Exercise —
Extend the passage on the ship Prince Albert's dimensions, machinery and armament, starting after its last sentence.

Source extract —
The ship measured 240 ft 7 in at the perpendicular and 206 ft 5 in at the keel. She had a beam of 48 ft 1 in, a depth of hold of 19 ft and a light draught of 20 ft 4 in. Prince Albert had a tonnage of 2,537 tons burthen and displaced 3687 LT. Her crew consisted of 200 officers and ratings She was fitted with a 500-nominal horsepower engine built by Humphrys & Tennant. The two-cylinder, horizontal return connecting rod-steam engine drove a single 17 ft propeller using steam provided by four rectangular boilers at a working pressure of 24 psi. They provided enough steam to produce 2128 ihp which was enough to give her a maximum speed of 11.26 kn during her sea trials off Plymouth. Prince Albert was fore-and-aft rigged with two pole masts to steady the ship.

Her armament initially consisted of six 9 in rifled muzzle loaders, housed in four hand-worked turrets on the centreline. The forward and rearmost turrets each had two guns, while the two middle turrets each had a single gun. It took a crew of 18 men about a minute to rotate the turret one full revolution. A major drawback was that the men rotating the turret could not see the target and had to rely vocal commands to lay the guns. In 1867 the additional guns in the end turrets were removed. The shell of the 14-calibre, 9-inch gun weighed 254 lb while the gun itself weighed 12 LT. It had a muzzle velocity of 1420 ft/s and was credited with the ability to penetrate a nominal 11.3 in of wrought iron armour at the muzzle.

Saved entries
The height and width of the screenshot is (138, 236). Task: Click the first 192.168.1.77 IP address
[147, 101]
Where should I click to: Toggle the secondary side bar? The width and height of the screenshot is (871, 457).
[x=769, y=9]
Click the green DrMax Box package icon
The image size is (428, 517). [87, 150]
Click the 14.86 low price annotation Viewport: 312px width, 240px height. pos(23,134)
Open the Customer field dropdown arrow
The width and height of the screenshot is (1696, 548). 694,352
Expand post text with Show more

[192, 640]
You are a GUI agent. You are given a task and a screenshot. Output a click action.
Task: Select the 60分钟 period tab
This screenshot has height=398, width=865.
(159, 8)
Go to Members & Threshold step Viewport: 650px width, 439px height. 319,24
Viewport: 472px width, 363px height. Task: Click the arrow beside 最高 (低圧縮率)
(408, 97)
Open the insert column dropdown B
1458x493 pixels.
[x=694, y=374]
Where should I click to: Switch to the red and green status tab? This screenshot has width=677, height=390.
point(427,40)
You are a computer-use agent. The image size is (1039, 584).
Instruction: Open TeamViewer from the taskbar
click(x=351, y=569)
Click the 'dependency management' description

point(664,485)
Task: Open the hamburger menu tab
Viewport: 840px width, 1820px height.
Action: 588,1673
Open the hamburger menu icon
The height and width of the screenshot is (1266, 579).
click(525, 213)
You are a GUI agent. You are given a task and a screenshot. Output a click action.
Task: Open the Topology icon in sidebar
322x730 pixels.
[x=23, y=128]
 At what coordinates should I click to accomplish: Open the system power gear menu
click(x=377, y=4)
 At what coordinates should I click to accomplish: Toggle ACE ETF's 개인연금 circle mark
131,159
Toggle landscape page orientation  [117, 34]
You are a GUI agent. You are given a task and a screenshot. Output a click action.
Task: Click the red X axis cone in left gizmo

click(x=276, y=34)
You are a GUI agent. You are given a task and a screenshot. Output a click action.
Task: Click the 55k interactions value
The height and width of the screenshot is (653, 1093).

Result —
Prince Alberts hull was completely protected down to a depth of 3 ft below the waterline by 4.5 in of wrought-iron armour, that reduced to 3.25 in at the ship's ends, backed by 18 in of teak. The turret armour was 5.5 in thick, although the front of the turret was further reinforced by 5 in of armour. This armour was backed by 14 in of teak. The armoured deck sloped upwards towards the turrets and consisted of 0.75 in armour plates over 0.375 in plates.

== Construction and career ==
Named after Prince Albert, the ship remained the only ship of her name to serve in the Royal Navy through 2020. Prince Albert was ordered on 8 April 1862 from Samuda Brothers and named by Queen Victoria on 16 April. She was launched on 23 May 1864 at their shipyard in Cubitt Town, London, much delayed by design changes and the late delivery of components. Prince Albert was commissioned at Woolwich Dockyard by Captain Arthur Wilmhurst for trials on 30 January 1866. Paid off in June she served as a gunnery training ship at Devonport until 1890, aside from a few short periods of active duty.

A small hurricane deck was added in 1866–1867 above the turrets and a charthouse was installed the following year. The ship participated in the fleet review held at Spithead on 17 July 1867. Prince Albert was mobilized for the Particular Service Squadron formed in August 1878 in response to a war scare with Imperial Russia; she had her boilers replaced sometime in 1878 and six machine guns were installed on the hurricane deck, probably that same year. She was re-commissioned by Commander Charles Inglis for the Jubilee Review in 1887 and took part in naval manoeuvres two years later with the Devonport Reserve. Prince Albert was relegated to Dockyard Reserve in 1898 and sold to Ward, Preston for scrap on 16 March 1899. The ship remained in service at the Queen's request long after she was thoroughly obsolete.